What was this tragedy? When Indonesian forces invaded the little Portuguese colony in October 1975 they found a poor but highly politicised population of 640,000. Fretilin committees led half of them into the mountains as the Indonesians approached. The ensuing campaign lasted 4 years. Indonesian forces systematically used famine as a weapon to force people in their base d’appoio to surrender. In contravention of all laws of war. That the death toll was very high had been known in activist circles since the early 1980s. Recent quantitative research has shown that the civilian death toll due to hunger alone was most probably 104,000, plus/ minus a scientifically determined margin of error. Almost all in the period 1976-79. Another 18,000 civilians died violent deaths, also mainly in these first years. We are talking about over a sixth of the total population, or a third of those who had been in the mountains. Genocidal. This is not counting combatant deaths – on the Indonesian side 3,300, on the Timorese side probably several times that.

So why was this tragedy so hidden from view in the Netherlands?

  • Remoteness? Yes, East Timor is at the far eastern end of the large archipelago. But no, Papua is further away still yet it is not too remote for the Dutch to be interested. Remoteness is not the answer. Nico Schulte Nordholt grew up a half day’s drive from the East Timor border. It’s part of our history too.
  • Indonesian information blockade? Yes, the Indonesian government spun a propaganda web around East Timor that denied its forces had invaded, denied the scale of the humanitarian disaster, and denied access to reporters.
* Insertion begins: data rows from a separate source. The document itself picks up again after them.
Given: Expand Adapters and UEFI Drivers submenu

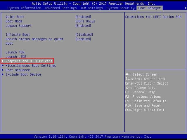Looking at the screenshot, I should point(29,61).
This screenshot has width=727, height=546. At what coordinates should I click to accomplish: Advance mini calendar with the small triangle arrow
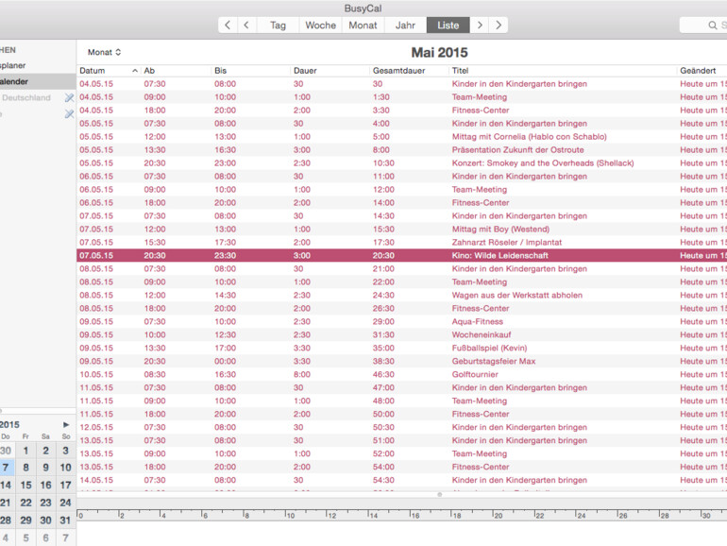point(66,425)
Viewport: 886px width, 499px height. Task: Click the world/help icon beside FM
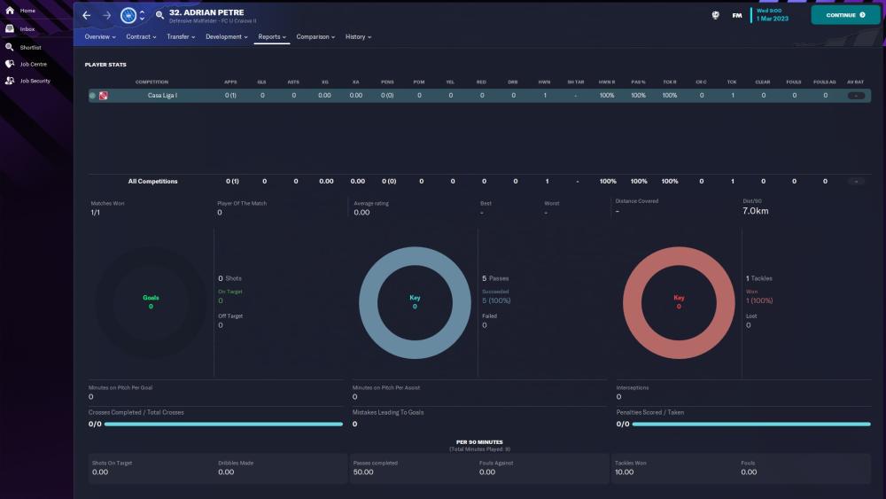click(715, 15)
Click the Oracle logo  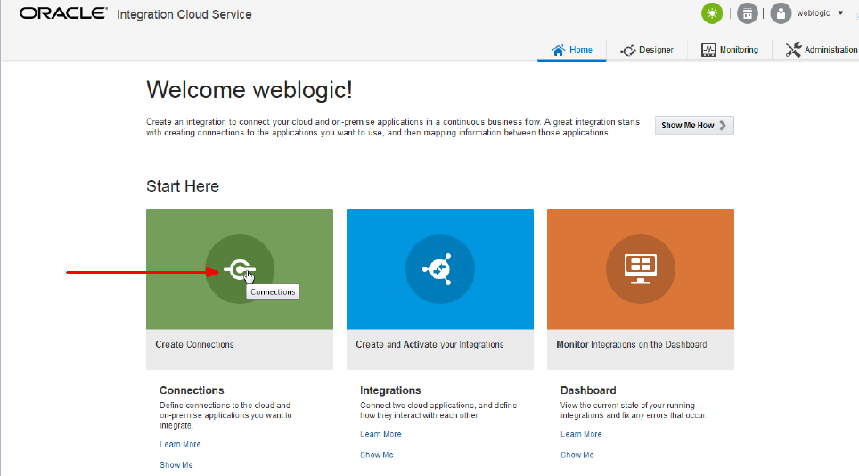pos(62,13)
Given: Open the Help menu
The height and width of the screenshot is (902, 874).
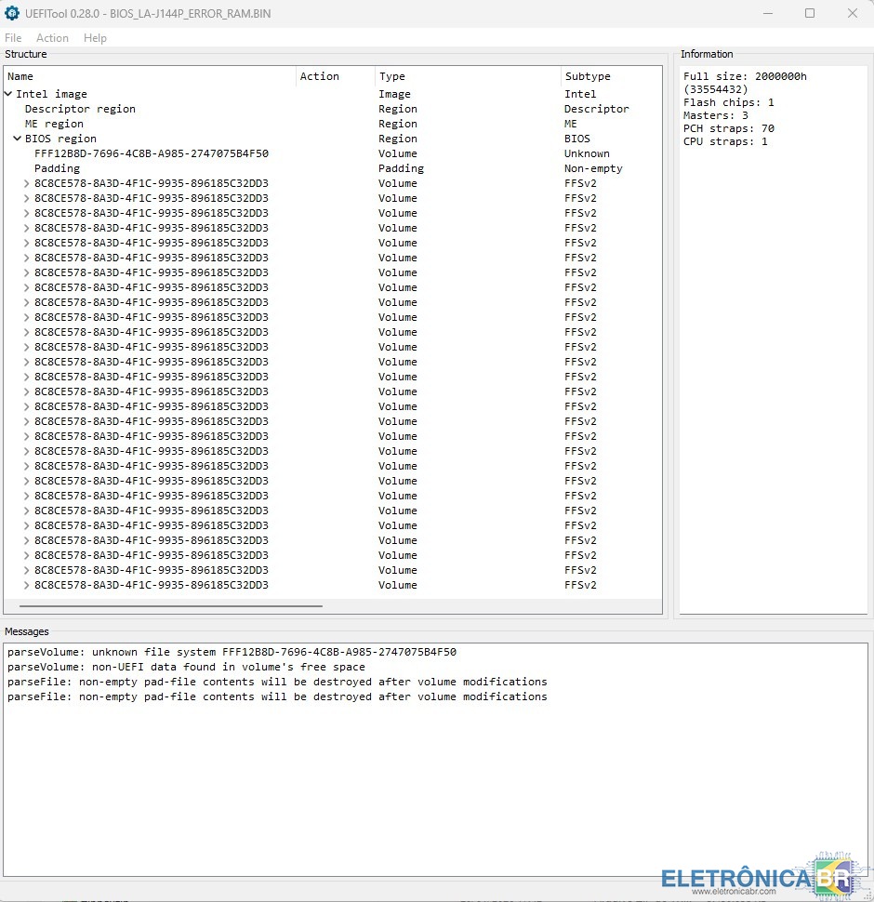Looking at the screenshot, I should pyautogui.click(x=95, y=38).
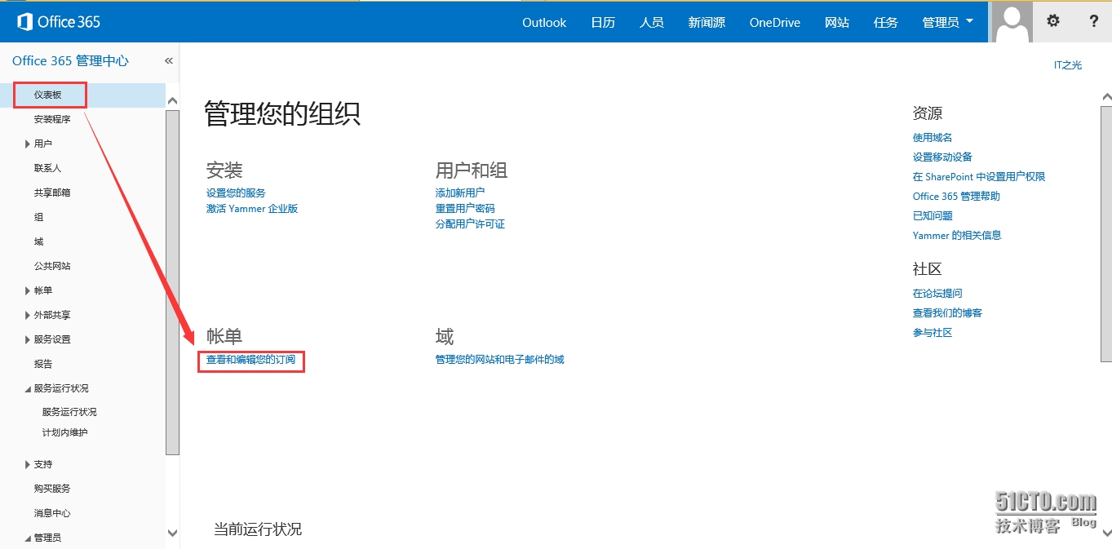Collapse the admin center navigation pane
1112x549 pixels.
[x=169, y=61]
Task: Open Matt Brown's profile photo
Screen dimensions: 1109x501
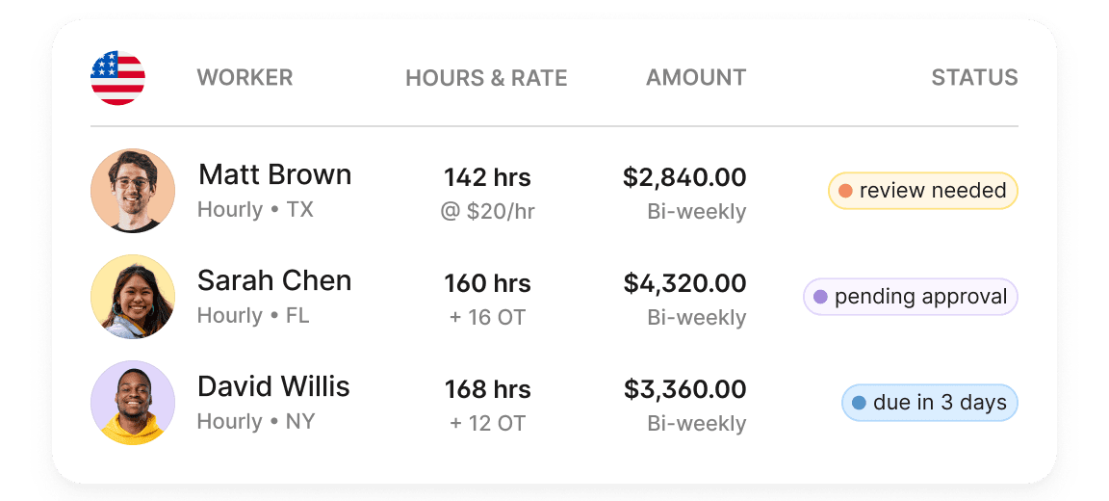Action: [133, 191]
It depicted its own presence there as benevolent intervention for the sake of peacekeeping, decolonisation and development.
    • This propaganda proved highly effective in Indonesia during the militarised New Order. Most Indonesians still believe it today.
    • But no, persistent reports about the genocidal scale of death always reached Europe. They came from the Catholic church (Pater Zeegwaard played a role), from disaffected Timorese collaborators, from the Fretilin resistance, from refugees who made it to Portugal, and from western diplomats breaking their oaths for conscience sake. Pedro Pinto Leite, Liem Soei Liong, and others in the Netherlands helped spread this information. So the information blockade itself was not the reason why “wir haben es nicht gewusst”.
  • Perhaps “the national interest”? Now we are getting somewhere. Indonesia was our former colony, but more important it was the fourth largest country in the world. The slow military coup of 1965/66 had been good for Dutch-Indonesian relations. By 1975 it had become an important cold-war ally to the United States and therefore also the Netherlands. It was once more open to Dutch business. In 1977, at the height of the Timor operation (which also involved naval forces), the Dutch government sold navy ships to Indonesia.
    • Someone should research the Dutch press on East Timor during this period, in the context of its Indonesian reporting. I suspect it will show a studied neglect of the tragedy. If so this would be unlike the Australian press, which never forgave the Indonesian military for executing five of its TV journalists in 1975, as shown in the recent movie “Balibo”.
    • The Dili massacre of November 1991 brought a major change in western and even Indonesian reporting on East Timor. The Santa Cruz shootings of 270 or so was a picnic compared with the late 1970s, but it did change diplomacy. When Jan Pronk protested, Suharto broke off relations (Japan quickly stepped into the breach). From here it is almost a direct line to Madeline Albright’s intervention in 1999 that guaranteed East Timor’s independence.

Does it still matter? Of course it does. No civilisation can do without a Thucidydes to remember its dead. Yet the pressures to forget are enormous. Remembering is an act of resistance. Inconceivable but true: For fear of offending Indonesia, Timorese school children still do not learn this story of death in the mountains. For fear of offending the generals, Jakarta still has no equivalent to Berlin’s Holocaust Memorial, dedicated to victims of military repression. East Timor’s tragedy matters even for us in the Netherlands. Forgetting would mean forgetting the price others pay for our geostrategic agendas.

That’s why this little book is important!